Item position entries
════════════════
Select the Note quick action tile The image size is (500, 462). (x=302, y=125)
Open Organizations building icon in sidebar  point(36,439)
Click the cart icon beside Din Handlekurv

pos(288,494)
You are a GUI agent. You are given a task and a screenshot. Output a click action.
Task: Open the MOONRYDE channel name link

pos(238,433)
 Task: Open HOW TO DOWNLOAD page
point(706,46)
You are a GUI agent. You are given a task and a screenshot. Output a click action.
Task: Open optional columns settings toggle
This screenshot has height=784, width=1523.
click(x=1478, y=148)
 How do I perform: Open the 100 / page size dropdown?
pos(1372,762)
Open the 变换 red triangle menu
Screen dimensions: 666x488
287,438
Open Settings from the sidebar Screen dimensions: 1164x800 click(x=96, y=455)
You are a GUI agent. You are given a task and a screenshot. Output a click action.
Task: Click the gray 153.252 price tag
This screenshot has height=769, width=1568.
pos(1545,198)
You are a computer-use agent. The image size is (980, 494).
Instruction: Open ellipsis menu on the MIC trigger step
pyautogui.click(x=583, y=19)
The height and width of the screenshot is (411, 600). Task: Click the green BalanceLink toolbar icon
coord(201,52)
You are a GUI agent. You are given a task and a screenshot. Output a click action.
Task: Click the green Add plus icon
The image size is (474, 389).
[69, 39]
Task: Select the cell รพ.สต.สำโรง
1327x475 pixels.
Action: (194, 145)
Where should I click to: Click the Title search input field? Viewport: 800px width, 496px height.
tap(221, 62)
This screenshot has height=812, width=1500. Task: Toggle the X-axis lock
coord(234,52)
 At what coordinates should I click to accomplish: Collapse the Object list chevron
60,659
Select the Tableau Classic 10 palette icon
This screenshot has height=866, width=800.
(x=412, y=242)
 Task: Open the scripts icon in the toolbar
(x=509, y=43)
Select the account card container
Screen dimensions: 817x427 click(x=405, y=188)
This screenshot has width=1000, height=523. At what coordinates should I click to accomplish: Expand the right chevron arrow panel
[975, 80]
════════════════
TASK:
Lay out everything from the line containing "This screenshot has height=812, width=1500." down to the end of the material as a numbered list, leaving out any blank lines.

WRITTEN SOLUTION:
1. This screenshot has height=812, width=1500. Task: Toggle the X-axis lock
2. coord(234,52)
3.  At what coordinates should I click to accomplish: Collapse the Object list chevron
4. 60,659
5. Select the Tableau Classic 10 palette icon
6. This screenshot has height=866, width=800.
7. (x=412, y=242)
8.  Task: Open the scripts icon in the toolbar
9. (x=509, y=43)
10. Select the account card container
11. Screen dimensions: 817x427 click(x=405, y=188)
12. This screenshot has width=1000, height=523. At what coordinates should I click to accomplish: Expand the right chevron arrow panel
13. [975, 80]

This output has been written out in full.